Your assignment =>
Check every line of the entries below for "Click", and copy the lines that have it.

Collection entries:
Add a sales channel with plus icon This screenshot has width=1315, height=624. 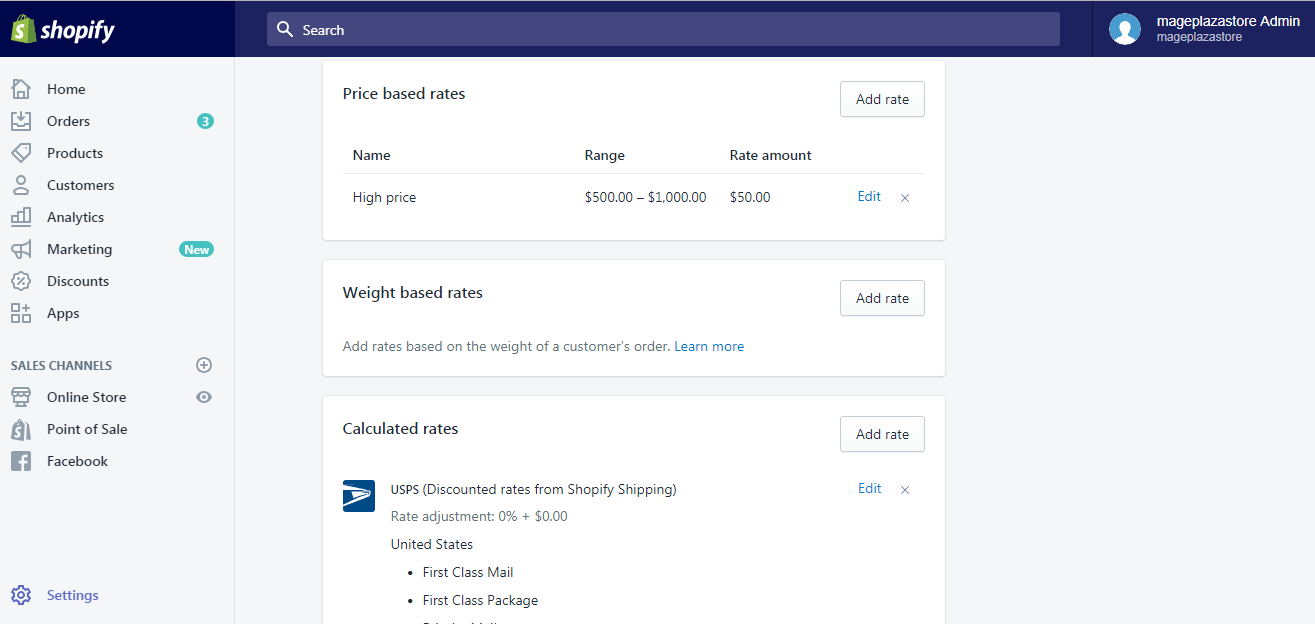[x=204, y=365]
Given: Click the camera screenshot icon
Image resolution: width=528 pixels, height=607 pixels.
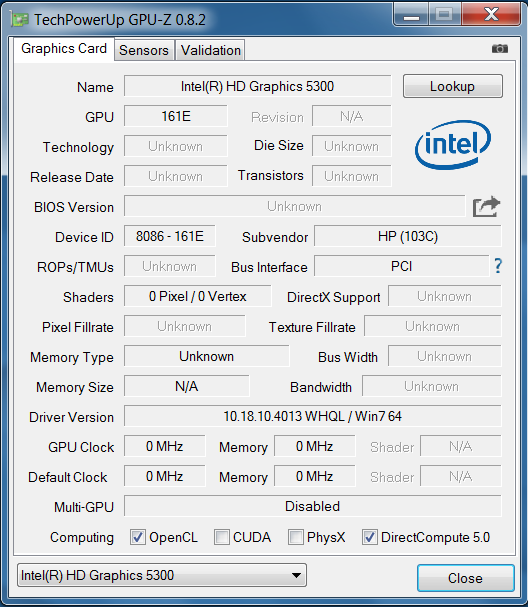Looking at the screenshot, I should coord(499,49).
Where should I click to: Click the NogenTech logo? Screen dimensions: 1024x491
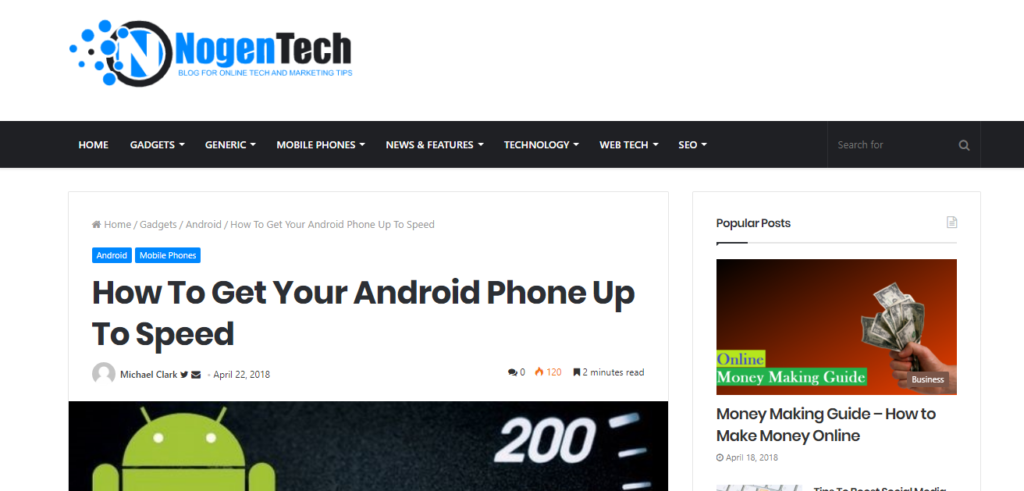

Response =>
Given: Click the camera screenshot icon
Where should I click to: Click the NogenTech logo? Screen dimensions: 1024x491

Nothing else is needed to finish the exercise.